Please format the entries from the line with "The width and height of the screenshot is (919, 437)." up to and including the line with "pos(1300,83)" as a two-column CSV with the columns "prompt" and "target", one row per entry. Quote each field and turn its line breaks into spaces.

Entries from a dataset:
(begin)
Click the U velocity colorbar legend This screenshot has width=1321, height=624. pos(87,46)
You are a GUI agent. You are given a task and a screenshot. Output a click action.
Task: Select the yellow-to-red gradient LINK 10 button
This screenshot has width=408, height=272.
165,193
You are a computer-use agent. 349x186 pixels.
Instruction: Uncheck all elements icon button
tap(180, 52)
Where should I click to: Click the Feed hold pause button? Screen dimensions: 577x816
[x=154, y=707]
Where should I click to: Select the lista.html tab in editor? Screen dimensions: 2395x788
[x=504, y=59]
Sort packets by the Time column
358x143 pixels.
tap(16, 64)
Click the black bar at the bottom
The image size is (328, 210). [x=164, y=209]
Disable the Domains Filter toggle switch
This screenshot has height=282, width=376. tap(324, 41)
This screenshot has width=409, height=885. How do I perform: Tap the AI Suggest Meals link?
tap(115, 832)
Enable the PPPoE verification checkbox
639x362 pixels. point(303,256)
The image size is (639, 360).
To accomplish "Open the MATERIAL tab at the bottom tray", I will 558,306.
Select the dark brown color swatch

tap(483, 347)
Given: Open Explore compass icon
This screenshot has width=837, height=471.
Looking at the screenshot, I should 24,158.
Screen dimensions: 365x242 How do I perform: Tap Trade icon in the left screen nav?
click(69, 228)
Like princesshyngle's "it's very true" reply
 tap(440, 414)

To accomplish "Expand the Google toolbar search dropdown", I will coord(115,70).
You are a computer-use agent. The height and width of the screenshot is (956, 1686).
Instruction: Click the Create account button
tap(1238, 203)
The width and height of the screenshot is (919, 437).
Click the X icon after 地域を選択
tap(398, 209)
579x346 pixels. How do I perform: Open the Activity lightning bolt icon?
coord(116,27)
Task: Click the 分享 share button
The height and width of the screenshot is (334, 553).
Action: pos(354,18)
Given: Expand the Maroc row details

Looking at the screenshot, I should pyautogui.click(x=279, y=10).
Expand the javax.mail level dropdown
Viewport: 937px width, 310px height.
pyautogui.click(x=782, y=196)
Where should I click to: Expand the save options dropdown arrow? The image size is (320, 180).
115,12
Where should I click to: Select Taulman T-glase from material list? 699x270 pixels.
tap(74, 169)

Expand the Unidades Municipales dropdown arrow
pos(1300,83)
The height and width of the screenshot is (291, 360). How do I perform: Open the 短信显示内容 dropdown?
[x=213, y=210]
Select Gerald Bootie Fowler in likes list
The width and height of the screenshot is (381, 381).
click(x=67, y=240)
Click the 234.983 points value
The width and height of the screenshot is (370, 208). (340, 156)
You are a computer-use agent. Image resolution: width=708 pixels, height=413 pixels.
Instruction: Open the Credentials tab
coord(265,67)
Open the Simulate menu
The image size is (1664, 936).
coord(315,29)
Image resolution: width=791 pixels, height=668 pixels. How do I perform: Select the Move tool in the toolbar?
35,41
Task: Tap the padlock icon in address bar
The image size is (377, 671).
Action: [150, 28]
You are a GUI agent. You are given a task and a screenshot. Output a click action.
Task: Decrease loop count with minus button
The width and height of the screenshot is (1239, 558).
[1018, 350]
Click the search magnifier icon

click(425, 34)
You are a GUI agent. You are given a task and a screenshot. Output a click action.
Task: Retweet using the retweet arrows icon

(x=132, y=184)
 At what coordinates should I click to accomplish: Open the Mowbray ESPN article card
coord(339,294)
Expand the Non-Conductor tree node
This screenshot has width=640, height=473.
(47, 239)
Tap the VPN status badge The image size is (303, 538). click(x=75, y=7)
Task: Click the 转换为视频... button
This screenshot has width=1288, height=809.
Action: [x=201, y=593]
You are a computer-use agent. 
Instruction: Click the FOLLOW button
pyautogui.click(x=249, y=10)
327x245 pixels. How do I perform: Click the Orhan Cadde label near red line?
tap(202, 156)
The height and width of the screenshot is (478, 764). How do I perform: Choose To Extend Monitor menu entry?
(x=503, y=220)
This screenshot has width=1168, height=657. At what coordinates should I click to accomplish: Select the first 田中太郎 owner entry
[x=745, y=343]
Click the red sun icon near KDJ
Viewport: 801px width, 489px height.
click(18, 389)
(end)
Final answer »
prompt,target
"The width and height of the screenshot is (919, 437). Click the X icon after 地域を選択","tap(398, 209)"
"579x346 pixels. How do I perform: Open the Activity lightning bolt icon?","coord(116,27)"
"Task: Click the 分享 share button The height and width of the screenshot is (334, 553).","Action: pos(354,18)"
"Given: Expand the Maroc row details","Looking at the screenshot, I should pyautogui.click(x=279, y=10)."
"Expand the javax.mail level dropdown Viewport: 937px width, 310px height.","pyautogui.click(x=782, y=196)"
"Where should I click to: Expand the save options dropdown arrow? The image size is (320, 180).","115,12"
"Where should I click to: Select Taulman T-glase from material list? 699x270 pixels.","tap(74, 169)"
"Expand the Unidades Municipales dropdown arrow","pos(1300,83)"